[WORK INSTRUCTION]: Starting at the line that holds "The image size is (501, 350).", restate every line word for word up to and including the last one in the listing below, and omit all pictures.
═══ GIVEN RECORDS ═══
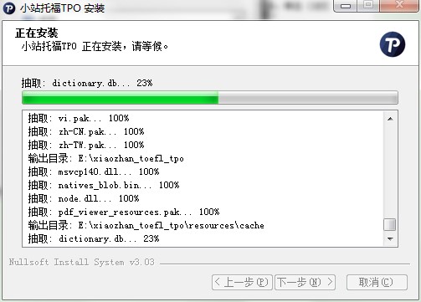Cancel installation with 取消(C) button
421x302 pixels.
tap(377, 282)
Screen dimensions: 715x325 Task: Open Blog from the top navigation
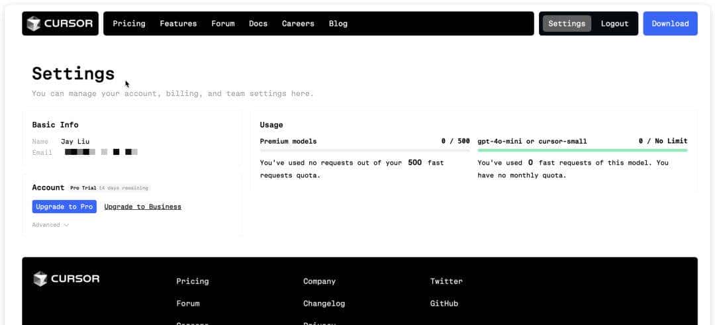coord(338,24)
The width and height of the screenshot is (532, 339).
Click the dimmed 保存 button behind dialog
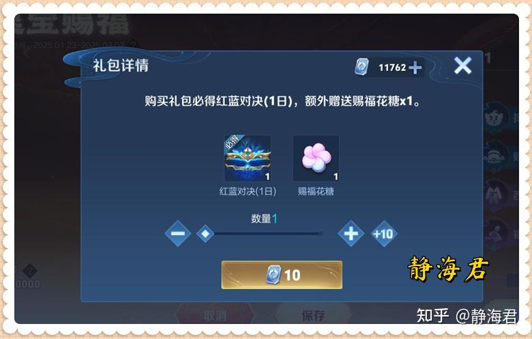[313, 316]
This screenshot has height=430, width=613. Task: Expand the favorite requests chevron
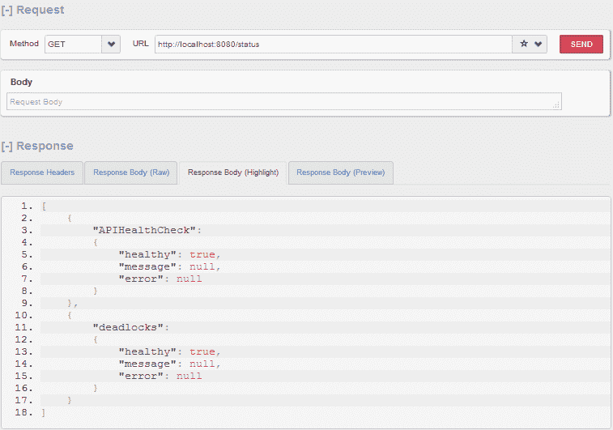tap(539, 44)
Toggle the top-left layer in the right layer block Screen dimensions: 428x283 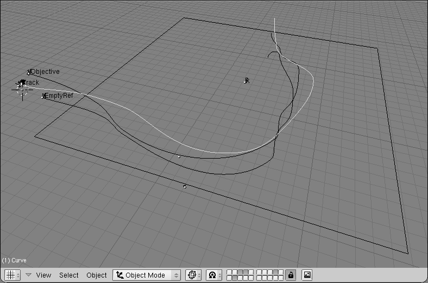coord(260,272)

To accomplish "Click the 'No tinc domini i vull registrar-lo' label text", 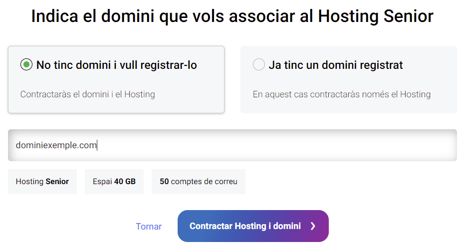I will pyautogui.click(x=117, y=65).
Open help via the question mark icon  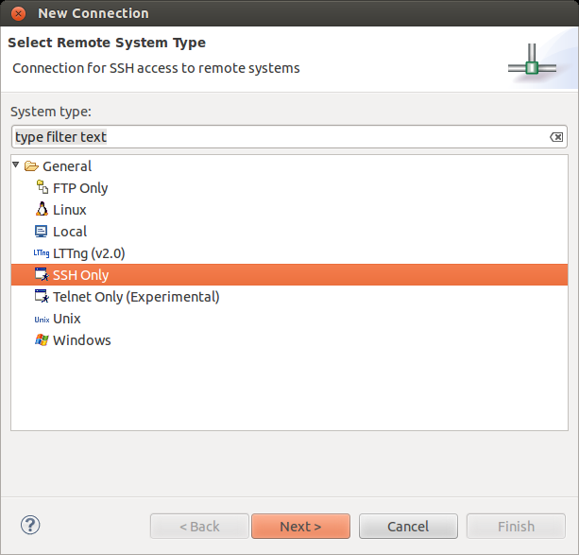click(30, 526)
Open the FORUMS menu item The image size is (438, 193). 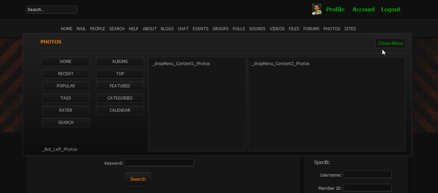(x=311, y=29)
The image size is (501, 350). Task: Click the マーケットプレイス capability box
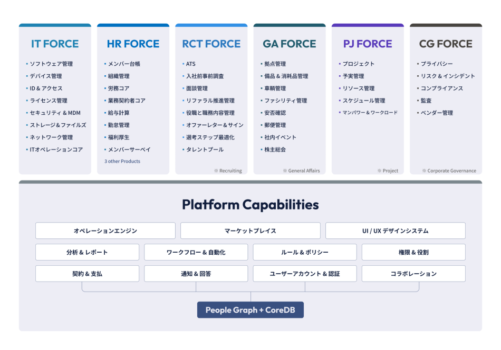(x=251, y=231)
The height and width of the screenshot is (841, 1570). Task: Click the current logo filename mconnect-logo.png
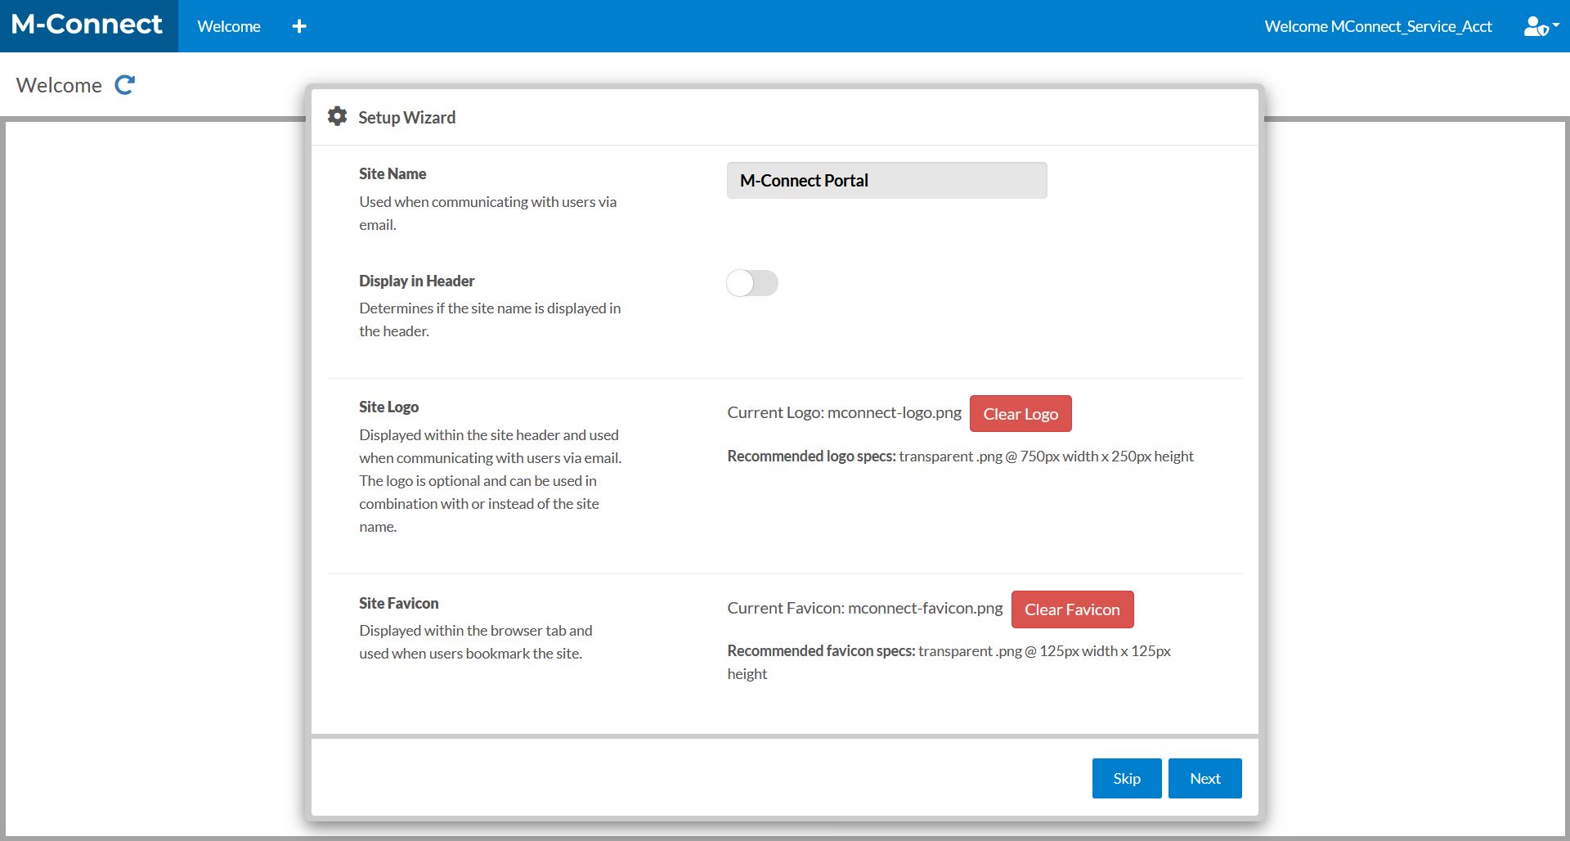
═══
[FINISHED EXERCISE]:
The image size is (501, 350). Task: Click the マーケットプレイス capability box
(x=251, y=231)
The height and width of the screenshot is (841, 1570). Task: Click the current logo filename mconnect-logo.png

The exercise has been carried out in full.